Code Boyfriend and I spend Easter on our roommate A’s family farm. Her parents don’t eat leftovers, so the three of us got send home with 5 pounds of ham.
This ham promptly got thrown into the freezer so it didn’t go bad. And out of sight, out of mind…
After a couple weeks, I remembered we had it in there, and decided to try a Hawaiian sandwich. This may have been the best ham sandwich I’ve ever had.
There aren’t many pictures because I didn’t think I would want to do a post on something so… simple? But after tasting it, I snapped a few pictures to share it here.
I hope this reminds someone to pull the Easter ham out of their freezer.

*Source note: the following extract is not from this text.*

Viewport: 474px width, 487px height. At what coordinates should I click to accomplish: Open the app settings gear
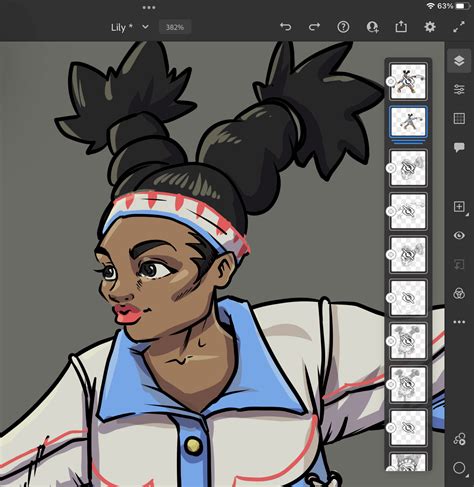point(430,27)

English Muffin Hawaiian Sandwich
- Leftover Ham
- Sliced Pineapple
- Whole Grain English Muffins
- 1 Brown Sugar Bourbon Glaze
Brown Sugar Bourbon Glaze
- 1 Part Bourbon
- 3 Parts Brown Sugar
- 3 Parts Pineapple Juice
This recipe can be altered for as many sandwiches as you need. I made about 1 cup of the glaze, which would be enough for the ham and pineapple for about 6 sandwiches.

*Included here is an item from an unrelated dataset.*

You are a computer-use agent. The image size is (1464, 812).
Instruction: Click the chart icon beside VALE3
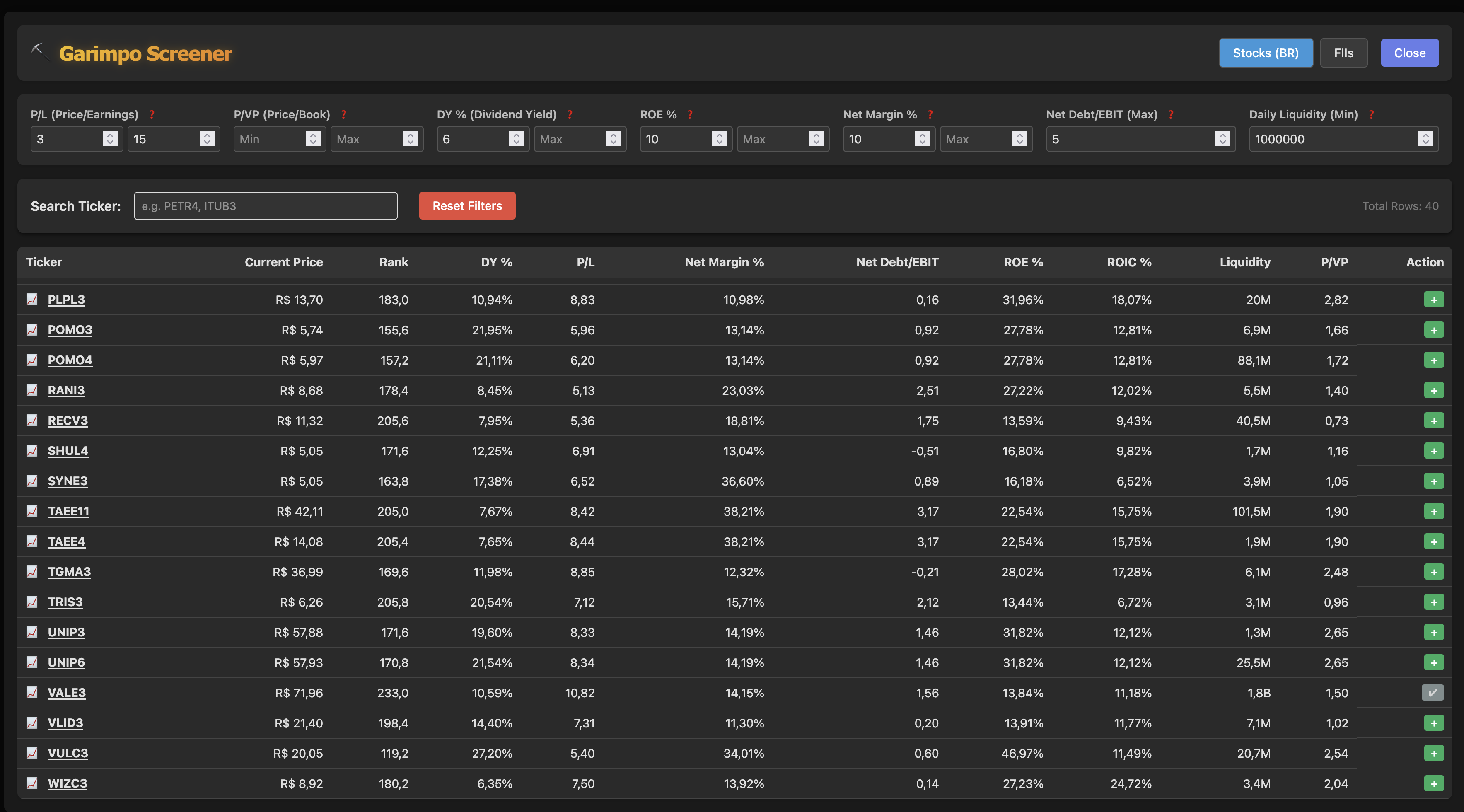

Combine the bourbon, brown sugar, and pineapple juice in a small sauce pan. Heat to dissolve the sugar.
Then, heat a non-stick frying pan over medium heat. As much as I love cast iron, I would have hated to clean the caramel off of it.
Once the frying pan and glaze are hot, slice the ham, and dip into the glaze. Ensure the ham is coated.
Move the glazed ham on to the hot frying pan. Heat until both sides have developed a beautiful caramel color. Repeat with the remaining slices of ham, and a slice of pineapple for each sandwich.
Ensure the pineapple have the caramel color too. You’ll be glad you did. If you make entra glaze and have extra pineapple, pour the glaze into the frying pan, and let reduce with the remaining pineapple slices. These were like eating the best part of pineapple upside down cake.
Sorry for the sparseness of the pictures. I hope the ones I did get do this amazing sandwich justice.